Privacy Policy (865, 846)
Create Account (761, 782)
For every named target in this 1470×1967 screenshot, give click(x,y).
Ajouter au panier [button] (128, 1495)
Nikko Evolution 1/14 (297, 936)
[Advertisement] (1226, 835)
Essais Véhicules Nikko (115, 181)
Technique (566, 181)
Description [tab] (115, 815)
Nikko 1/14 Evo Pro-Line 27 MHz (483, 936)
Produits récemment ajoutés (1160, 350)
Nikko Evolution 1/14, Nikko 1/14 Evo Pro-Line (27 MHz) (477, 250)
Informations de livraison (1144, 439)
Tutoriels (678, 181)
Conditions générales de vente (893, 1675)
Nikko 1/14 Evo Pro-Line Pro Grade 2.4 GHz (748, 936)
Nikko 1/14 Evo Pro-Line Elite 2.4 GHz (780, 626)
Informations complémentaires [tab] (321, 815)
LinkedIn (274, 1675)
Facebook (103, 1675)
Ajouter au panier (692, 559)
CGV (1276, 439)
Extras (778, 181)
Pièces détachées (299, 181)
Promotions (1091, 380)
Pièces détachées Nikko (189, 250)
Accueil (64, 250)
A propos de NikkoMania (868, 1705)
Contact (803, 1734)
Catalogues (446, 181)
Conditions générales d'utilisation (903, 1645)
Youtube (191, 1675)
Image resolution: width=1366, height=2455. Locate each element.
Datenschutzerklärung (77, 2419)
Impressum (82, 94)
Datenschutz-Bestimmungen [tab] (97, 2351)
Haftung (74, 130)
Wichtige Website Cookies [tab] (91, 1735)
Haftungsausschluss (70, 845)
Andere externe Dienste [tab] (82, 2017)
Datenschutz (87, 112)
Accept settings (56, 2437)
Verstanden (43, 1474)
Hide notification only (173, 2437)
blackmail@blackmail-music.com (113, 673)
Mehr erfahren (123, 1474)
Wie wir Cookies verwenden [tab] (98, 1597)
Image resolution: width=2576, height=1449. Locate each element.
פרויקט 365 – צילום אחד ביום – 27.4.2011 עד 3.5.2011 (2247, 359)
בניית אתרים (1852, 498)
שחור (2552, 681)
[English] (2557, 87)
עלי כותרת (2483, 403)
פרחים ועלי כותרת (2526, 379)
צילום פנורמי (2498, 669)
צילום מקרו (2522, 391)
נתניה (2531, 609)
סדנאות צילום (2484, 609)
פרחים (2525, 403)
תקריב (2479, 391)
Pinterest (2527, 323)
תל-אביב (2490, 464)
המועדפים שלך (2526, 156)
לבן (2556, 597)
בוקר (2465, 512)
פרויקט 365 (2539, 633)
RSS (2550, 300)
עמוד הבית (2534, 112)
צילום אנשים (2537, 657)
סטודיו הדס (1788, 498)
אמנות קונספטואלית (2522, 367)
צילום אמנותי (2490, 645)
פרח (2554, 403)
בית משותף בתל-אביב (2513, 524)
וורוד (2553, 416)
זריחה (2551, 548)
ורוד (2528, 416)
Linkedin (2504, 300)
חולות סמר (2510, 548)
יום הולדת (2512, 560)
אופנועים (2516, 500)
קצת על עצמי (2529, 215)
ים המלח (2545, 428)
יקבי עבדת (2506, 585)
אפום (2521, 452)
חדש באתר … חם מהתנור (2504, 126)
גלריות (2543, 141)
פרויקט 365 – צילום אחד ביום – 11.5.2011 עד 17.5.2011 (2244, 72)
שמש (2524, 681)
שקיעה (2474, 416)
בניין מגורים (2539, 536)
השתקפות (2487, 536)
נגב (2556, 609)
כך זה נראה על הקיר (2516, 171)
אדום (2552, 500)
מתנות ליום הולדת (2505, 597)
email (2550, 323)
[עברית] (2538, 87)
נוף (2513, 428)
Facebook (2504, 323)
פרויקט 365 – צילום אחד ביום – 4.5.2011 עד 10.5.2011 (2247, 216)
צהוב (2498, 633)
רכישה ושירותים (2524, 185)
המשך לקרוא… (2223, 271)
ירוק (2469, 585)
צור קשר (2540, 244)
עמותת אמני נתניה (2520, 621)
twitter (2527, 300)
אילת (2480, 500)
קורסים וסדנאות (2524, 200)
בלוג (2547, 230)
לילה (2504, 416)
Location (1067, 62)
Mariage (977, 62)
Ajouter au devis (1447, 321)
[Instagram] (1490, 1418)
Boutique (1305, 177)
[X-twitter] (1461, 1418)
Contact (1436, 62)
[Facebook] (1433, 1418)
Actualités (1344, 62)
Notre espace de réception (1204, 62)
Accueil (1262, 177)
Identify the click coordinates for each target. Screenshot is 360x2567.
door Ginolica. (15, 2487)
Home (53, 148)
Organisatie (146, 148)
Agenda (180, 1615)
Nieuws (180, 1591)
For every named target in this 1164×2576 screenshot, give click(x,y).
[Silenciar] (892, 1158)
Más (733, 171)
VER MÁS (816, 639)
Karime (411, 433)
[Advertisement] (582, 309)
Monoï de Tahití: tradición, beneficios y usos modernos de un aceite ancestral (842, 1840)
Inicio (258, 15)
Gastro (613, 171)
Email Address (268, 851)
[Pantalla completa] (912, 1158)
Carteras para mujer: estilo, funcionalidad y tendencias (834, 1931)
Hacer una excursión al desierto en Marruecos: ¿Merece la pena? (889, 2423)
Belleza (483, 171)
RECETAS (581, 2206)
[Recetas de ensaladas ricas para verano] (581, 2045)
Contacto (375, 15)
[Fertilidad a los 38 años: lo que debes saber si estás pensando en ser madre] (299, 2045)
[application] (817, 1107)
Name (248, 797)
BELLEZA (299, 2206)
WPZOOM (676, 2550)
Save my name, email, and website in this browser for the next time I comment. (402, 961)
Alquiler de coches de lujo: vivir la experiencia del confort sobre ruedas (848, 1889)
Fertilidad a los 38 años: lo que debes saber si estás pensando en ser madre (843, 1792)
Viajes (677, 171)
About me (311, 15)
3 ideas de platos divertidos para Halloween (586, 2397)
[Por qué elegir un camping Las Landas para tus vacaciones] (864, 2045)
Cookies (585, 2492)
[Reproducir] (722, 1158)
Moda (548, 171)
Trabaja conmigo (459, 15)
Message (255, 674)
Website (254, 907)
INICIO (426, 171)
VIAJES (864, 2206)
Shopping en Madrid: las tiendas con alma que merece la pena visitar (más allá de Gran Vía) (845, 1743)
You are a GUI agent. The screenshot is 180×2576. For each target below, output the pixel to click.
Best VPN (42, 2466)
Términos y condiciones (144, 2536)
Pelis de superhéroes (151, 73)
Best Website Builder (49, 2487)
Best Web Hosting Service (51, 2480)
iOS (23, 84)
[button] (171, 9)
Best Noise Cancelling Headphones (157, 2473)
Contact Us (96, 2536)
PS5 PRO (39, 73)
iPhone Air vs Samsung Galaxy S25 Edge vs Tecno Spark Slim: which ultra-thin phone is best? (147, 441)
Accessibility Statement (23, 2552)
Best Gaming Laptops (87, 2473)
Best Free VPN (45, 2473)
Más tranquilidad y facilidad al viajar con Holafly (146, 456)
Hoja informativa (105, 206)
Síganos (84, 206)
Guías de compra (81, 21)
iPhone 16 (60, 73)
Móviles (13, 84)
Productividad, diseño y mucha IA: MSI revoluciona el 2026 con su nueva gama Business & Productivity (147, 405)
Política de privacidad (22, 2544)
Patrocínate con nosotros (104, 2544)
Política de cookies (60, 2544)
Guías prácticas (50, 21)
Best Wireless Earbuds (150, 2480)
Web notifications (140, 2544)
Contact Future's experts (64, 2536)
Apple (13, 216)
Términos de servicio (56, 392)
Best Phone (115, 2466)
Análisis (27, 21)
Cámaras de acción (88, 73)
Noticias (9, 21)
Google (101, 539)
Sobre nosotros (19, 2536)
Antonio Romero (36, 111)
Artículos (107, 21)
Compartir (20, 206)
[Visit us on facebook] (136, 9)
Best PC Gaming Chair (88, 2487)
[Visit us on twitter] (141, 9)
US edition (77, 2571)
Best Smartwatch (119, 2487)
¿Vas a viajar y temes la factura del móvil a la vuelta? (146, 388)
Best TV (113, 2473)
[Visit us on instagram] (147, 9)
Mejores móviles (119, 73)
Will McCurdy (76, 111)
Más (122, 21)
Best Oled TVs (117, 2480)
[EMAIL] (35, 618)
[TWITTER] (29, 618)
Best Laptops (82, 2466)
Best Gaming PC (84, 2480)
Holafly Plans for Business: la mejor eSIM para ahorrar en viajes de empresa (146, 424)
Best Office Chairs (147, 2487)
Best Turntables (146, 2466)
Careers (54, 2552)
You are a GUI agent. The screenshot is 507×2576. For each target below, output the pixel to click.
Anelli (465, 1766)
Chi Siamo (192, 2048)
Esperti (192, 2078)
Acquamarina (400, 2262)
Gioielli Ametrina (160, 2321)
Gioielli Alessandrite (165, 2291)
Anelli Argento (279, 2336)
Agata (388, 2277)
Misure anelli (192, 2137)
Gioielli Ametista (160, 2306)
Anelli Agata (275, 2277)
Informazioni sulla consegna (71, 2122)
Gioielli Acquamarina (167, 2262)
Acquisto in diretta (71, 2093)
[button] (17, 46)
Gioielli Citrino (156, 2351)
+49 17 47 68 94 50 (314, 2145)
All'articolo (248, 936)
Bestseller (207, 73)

•••••

Task statement – Whenever the string "width" shows up in a line of the records, copy that line.

Answer below –
Image resolution: width=1366, height=2455. Locate each element.
Image resolution: width=2576, height=1449. Locate each element.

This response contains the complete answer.